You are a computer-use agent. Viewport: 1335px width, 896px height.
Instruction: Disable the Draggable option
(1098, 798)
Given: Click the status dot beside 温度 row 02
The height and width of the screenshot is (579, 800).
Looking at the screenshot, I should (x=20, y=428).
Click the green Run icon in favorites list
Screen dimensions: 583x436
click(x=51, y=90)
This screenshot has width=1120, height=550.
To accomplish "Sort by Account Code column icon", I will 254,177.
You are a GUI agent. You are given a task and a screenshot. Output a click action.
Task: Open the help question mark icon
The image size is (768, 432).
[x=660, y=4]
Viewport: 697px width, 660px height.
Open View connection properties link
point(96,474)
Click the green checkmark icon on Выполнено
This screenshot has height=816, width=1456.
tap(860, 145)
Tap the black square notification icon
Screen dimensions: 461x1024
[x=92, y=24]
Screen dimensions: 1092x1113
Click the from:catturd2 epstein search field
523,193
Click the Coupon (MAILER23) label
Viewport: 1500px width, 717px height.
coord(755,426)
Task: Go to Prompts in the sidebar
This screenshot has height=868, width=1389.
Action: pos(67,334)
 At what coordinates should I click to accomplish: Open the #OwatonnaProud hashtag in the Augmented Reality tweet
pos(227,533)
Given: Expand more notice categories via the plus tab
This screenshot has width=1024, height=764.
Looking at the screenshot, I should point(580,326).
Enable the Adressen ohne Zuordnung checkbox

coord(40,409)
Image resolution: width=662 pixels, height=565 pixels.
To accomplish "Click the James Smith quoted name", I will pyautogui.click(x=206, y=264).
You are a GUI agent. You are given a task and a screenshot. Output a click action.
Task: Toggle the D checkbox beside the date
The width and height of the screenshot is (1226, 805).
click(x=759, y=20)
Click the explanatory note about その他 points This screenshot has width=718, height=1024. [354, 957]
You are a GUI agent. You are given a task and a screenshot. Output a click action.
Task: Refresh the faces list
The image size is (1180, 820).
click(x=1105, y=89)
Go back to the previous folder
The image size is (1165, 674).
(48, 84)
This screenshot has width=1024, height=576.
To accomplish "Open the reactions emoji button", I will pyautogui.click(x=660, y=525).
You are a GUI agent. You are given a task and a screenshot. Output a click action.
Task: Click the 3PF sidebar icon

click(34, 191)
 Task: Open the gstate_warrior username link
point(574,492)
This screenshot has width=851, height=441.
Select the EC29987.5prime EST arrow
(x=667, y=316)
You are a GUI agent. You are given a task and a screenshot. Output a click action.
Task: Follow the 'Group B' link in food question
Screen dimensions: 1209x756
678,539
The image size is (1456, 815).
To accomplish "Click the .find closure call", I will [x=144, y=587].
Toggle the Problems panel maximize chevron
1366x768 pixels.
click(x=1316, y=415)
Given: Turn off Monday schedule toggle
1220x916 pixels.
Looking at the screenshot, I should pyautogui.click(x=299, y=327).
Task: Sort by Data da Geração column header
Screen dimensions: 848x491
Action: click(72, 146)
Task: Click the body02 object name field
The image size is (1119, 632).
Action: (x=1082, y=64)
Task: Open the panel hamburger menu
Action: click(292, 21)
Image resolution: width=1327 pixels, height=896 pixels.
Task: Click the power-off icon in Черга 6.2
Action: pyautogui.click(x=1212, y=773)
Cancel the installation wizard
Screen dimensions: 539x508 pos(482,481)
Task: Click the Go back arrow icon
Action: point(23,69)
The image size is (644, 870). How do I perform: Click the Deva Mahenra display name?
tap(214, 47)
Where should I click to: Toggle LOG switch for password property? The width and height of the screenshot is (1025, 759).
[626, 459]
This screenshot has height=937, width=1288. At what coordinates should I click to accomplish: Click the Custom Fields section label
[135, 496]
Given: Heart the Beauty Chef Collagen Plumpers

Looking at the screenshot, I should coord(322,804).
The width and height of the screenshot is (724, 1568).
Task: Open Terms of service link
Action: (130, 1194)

+-------+

== REQUIRED ACTION ==
Lines with "Sort" in the records: how many are there? Give only the number.

== YOUR RESPONSE ==
2